━━━ Seitenauszug ━━━

Not kennt keine Sommerpause

OBDACHLOSE Neues Stadtmission-Projekt soll Kältebus ergänzen: Die „Sommerhilfe“ ist ab jetzt unterwegs

„Wir wollen uns mehr Zeit für den Einzelnen nehmen“

DIETER PUHL, STADTMISSION

Warum es einen Kältebus gibt, der in frostigen Winternächten Obdachlose einsammelt und sie zu einem warmen Schlafplatz bringt, leuchtet angesichts der Härte des vergangenen Winters ein. Seit bereits 15 Jahren rollt der Bus der Berliner Stadtmission jeweils vom 1. November bis zum 31. März durch die Straßen der Stadt. In den übrigen Monaten des Jahres sind die Obdachlosen aber auf sich allein gestellt. Dabei sind auch Sommernächte im Freien nicht immer lau und romantisch, sondern nasskalt und gefährlich. Ein neues Projekt der Stadtmission soll diese Lücke schließen und wohnungslose Menschen auch in der anderen Jahreshälfte unterstützen.

Die „mobile Sommerhilfe“ funktioniert ähnlich wie der Kältebus: Von Anfang April bis Ende Oktober ist Artur Darga immer sonntags bis donnerstags zwischen 18 und 24 Uhr mit einem Kleinbus unterwegs. Gemeinsam mit einem ehrenamtlichen Beifahrer und seiner Golden-Retriever-Hündin Tikwa sucht er wohnungslose Menschen im Freien auf, berät, tröstet und vermittelt Hilfe.

━━━ Material ━━━

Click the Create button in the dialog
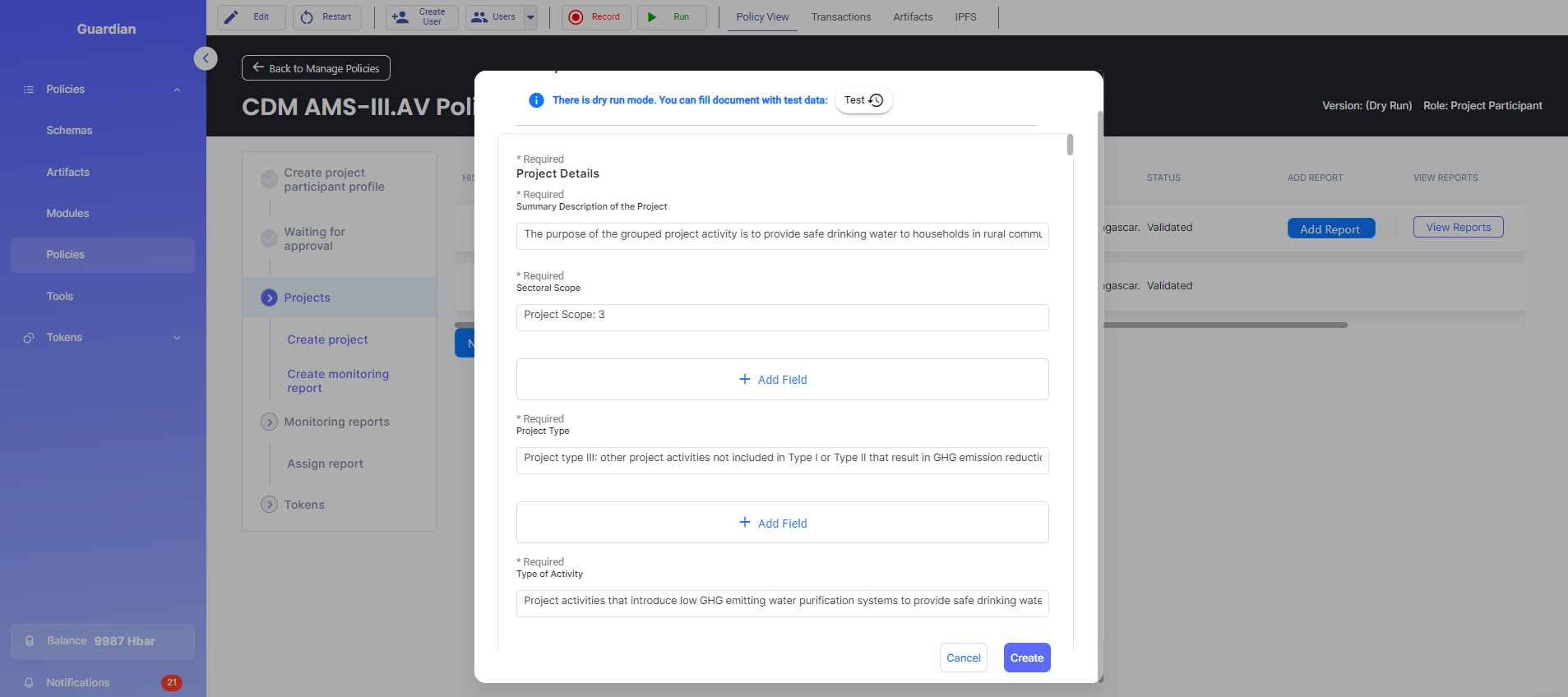The width and height of the screenshot is (1568, 697). tap(1026, 658)
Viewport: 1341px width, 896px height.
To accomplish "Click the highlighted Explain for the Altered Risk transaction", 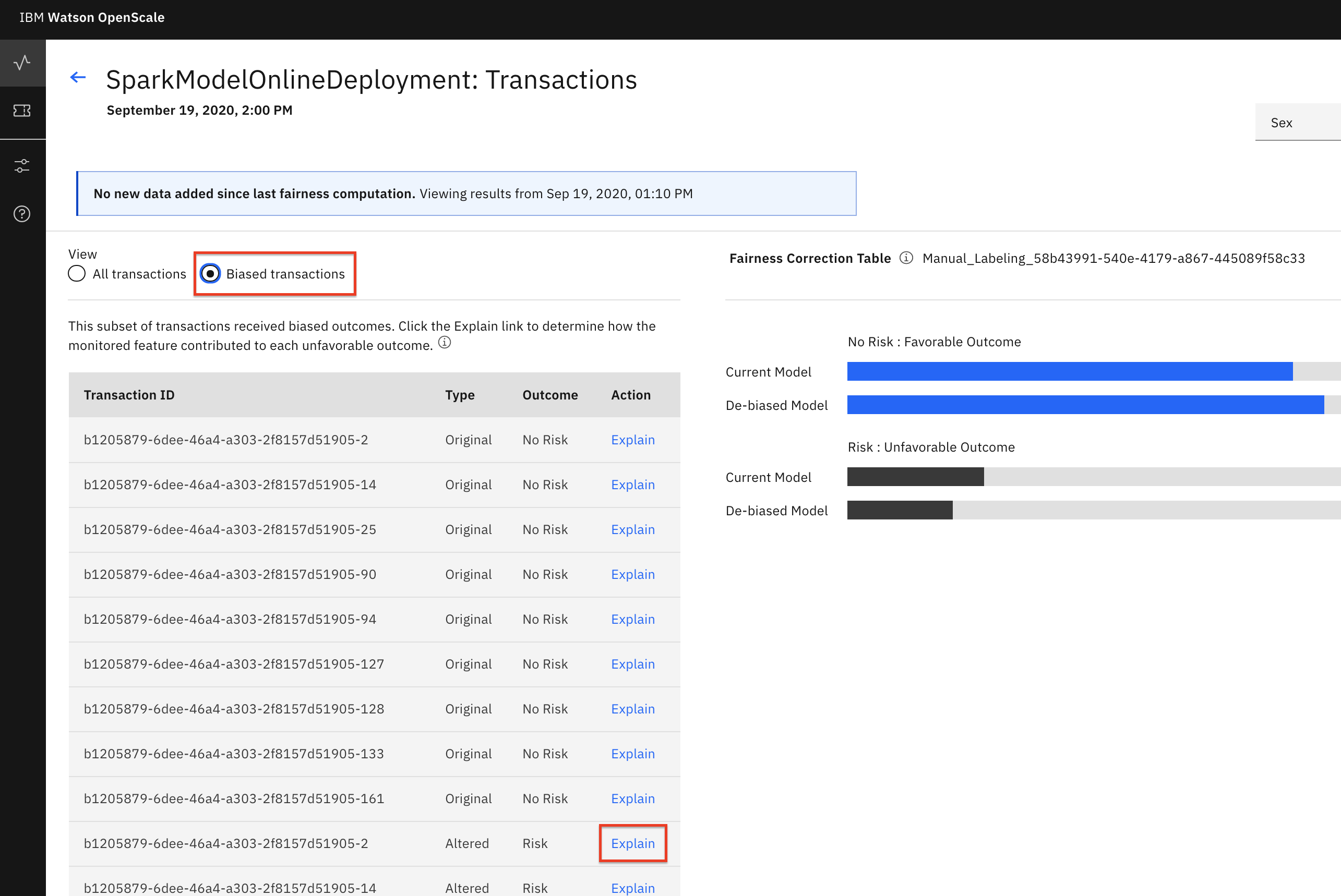I will coord(633,843).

━━━

_Aufgaben_
[A] Erkläre anhand des Seitenauszugs in ein bis drei Sätzen, warum die Stadtmission zusätzlich zum Kältebus die „mobile Sommerhilfe“ startet.
[B] Beantworte bitte die folgenden Fragen zum Seitenauszug:
(i) Seit wie vielen Jahren fährt der Kältebus der Berliner Stadtmission?
(ii) An welchen Wochentagen und zu welchen Uhrzeiten ist Artur Darga mit dem Kleinbus unterwegs?
(iii) Wie heißt die Hündin, die ihn begleitet?

_Lösungen_
[A] Der Kältebus fährt nur vom 1. November bis zum 31. März, sodass Obdachlose in den übrigen Monaten auf sich allein gestellt sind. Auch Sommernächte im Freien können nasskalt und gefährlich sein. Die „mobile Sommerhilfe“ soll diese Lücke schließen und wohnungslose Menschen auch in der anderen Jahreshälfte unterstützen.

[B]
(i) Seit 15 Jahren.
(ii) Sonntags bis donnerstags zwischen 18 und 24 Uhr.
(iii) Tikwa.